# how do you get customers to pay?



## Wensdy (Jul 18, 2006)

i have some customers over a month or mor old invoices and they keep making excuses or say 2 weeks, and I never see payment. I hate having to go to my attorney and give him part of my profit, etc....
any good ideas/tactics from anyone on how to get customers to pay my inovices? 
thanks.


----------



## Sir Mixalot (Jan 6, 2008)

In 13 years of business I've only had this happen one time. It was a contractor. I showed him the proposal that he had signed and threatened to call the County Licensing Enforcement office. He caughed the check up on the spot. I think because on my Proposals I have a place on them that say's "with payment to be made as follows" Usually I write "when completed". Then @ the bottom of my Proposal I have a section that say's "The above prices, specifications and conditions are satifactory and are hereby accepted. You are authorized to do the work as specified. Payment will be made as outlined above." 
Then I have them sign and date on the signature line. Usually when people sign something they feel a obligation to pay or it could possibly cost the more $$$$$.

Do you have their signature?


----------



## Ed the Roofer (Dec 12, 2006)

Wensdy said:


> i have some customers over a month or mor old invoices and they keep making excuses or say 2 weeks, and I never see payment. I hate having to go to my attorney and give him part of my profit, etc....

• _STATED TASK 1_:
Update the passage of the thread on unpaid invoices, starting with "In 13 years" and going on through "(Dec 12, 2006)", so that "contractor" reads "homeowner".
• _STATED TASK 2_:
In the thread on unpaid invoices, which office did Sir Mixalot threaten to call?
• _STATED TASK 3_:
Carry on the forum thread about getting customers to pay, from its last sentence.

• _GIVEN MATERIAL_:
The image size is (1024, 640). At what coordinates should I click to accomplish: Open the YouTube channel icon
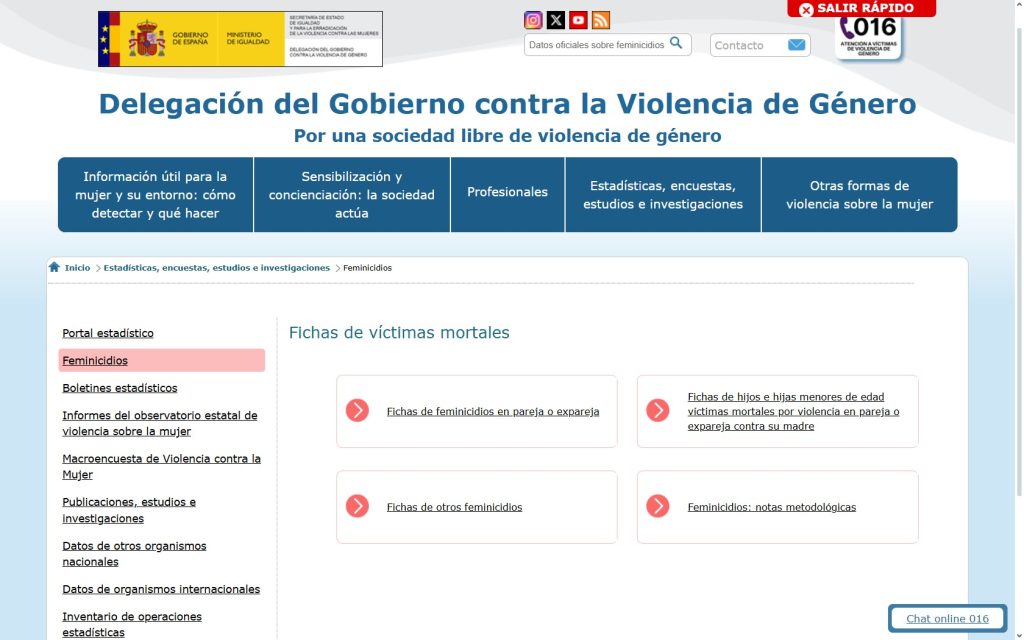[x=578, y=20]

• _ANSWER 1_:
In 13 years of business I've only had this happen one time. It was a homeowner. I showed him the proposal that he had signed and threatened to call the County Licensing Enforcement office. He caughed the check up on the spot. I think because on my Proposals I have a place on them that say's "with payment to be made as follows" Usually I write "when completed". Then @ the bottom of my Proposal I have a section that say's "The above prices, specifications and conditions are satifactory and are hereby accepted. You are authorized to do the work as specified. Payment will be made as outlined above." 
Then I have them sign and date on the signature line. Usually when people sign something they feel a obligation to pay or it could possibly cost the more $$$$$.

Do you have their signature?


----------



## Ed the Roofer (Dec 12, 2006)

• _ANSWER 2_:
The County Licensing Enforcement office.

• _ANSWER 3_:
> any good ideas/tactics from anyone on how to get customers to pay my inovices?
> thanks.


You don't have to give your attorney a fee, (well initially you do), if you have a well founded case that the HO can not find a legitimate reason to counter sue you for and if you have a properly formatted "Attorneys Fee" clause as part of your general conditions. 

It must be fair to both parties or must be prompted by a specific action/inaction by one of the parties to the contract.

Ed


----------



## dryrocker27 (Dec 2, 2007)

I agree with Six Mixalot We have all contractors and Homeowners sign a contract with the payment clause clearly stated. 
We operate on a 15 day payment schedule. After 15 days we start to charge "INTEREST" in the amount of 1.5% per 15 days. After 30 days, it jumps to 3%, after 60 days a lien will be filed. All of this is clearly stated in bold letters in the contract.
We have only had to charge interest 1 time and the man was mad as hell, but he chose to pay late.
You can have an attorney make a phone call on your behalf for a very reasonable fee. make sure that they mention the fact "that further legal action can be avoided if"
Here in Virginia- you only have 90 days from completion to file a mechanics lien.


----------



## silvertree (Jul 22, 2007)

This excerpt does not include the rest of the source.